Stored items
▼

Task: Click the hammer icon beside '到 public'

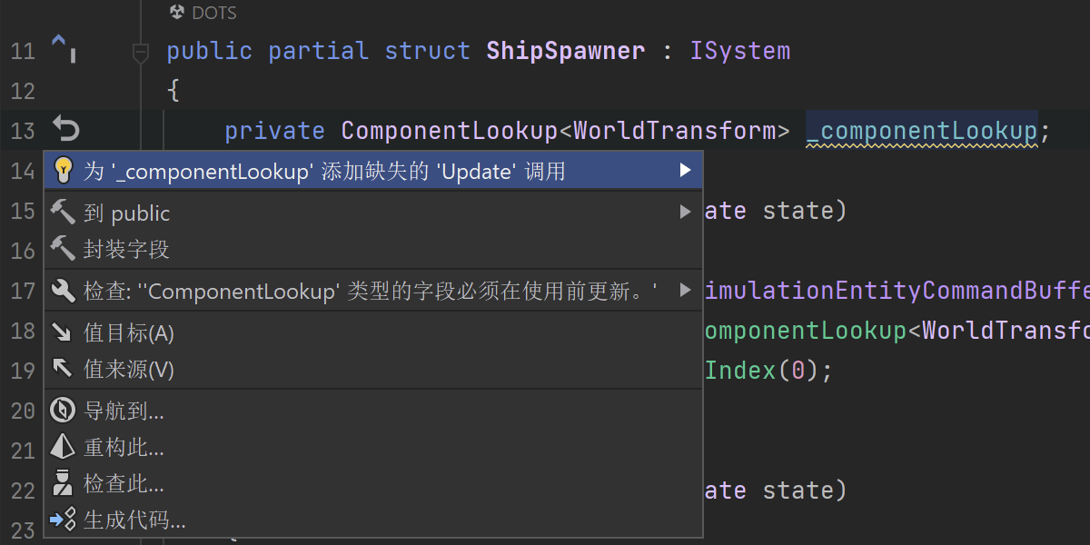Action: pos(63,213)
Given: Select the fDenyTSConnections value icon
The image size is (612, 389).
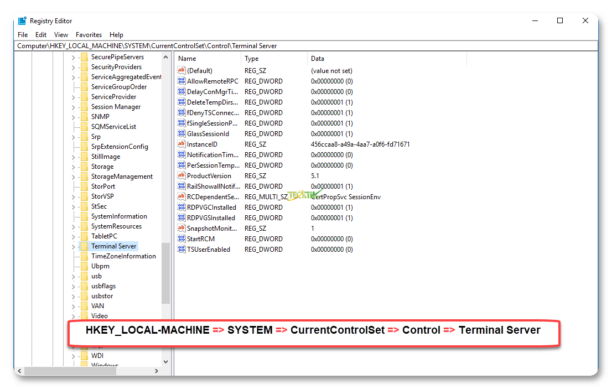Looking at the screenshot, I should [x=181, y=113].

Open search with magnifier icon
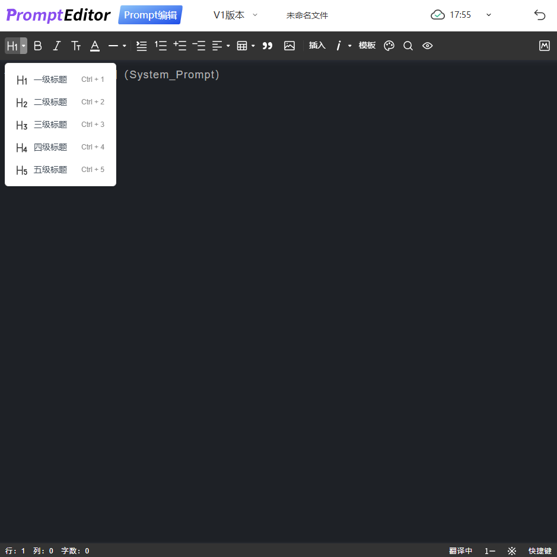pos(408,46)
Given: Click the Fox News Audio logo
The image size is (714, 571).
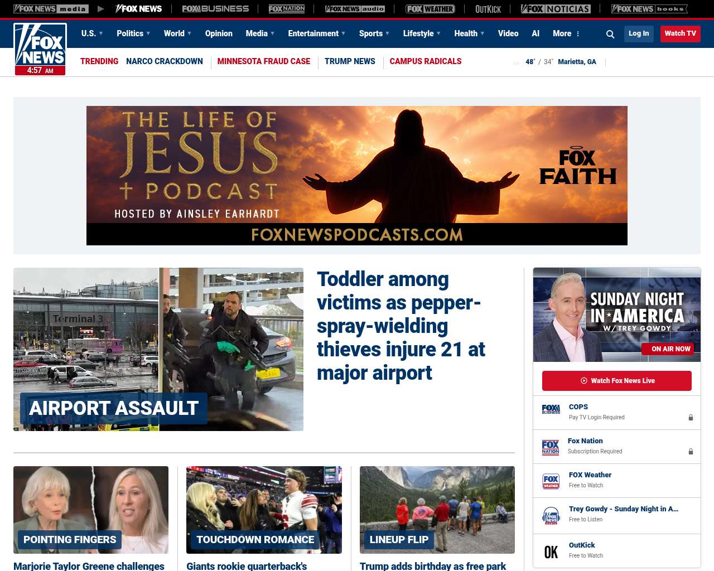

▲

__TASK OBJECTIVE__. Set down again, exactly, the lines from the one with "The image size is (612, 389)." to the last line of the data, both included and pictures excluded.

__OUTPUT OF THE TASK__.
The image size is (612, 389).
Looking at the screenshot, I should [x=181, y=113].

Open search with magnifier icon
pos(408,46)
Given: Click the Fox News Audio logo
The image size is (714, 571).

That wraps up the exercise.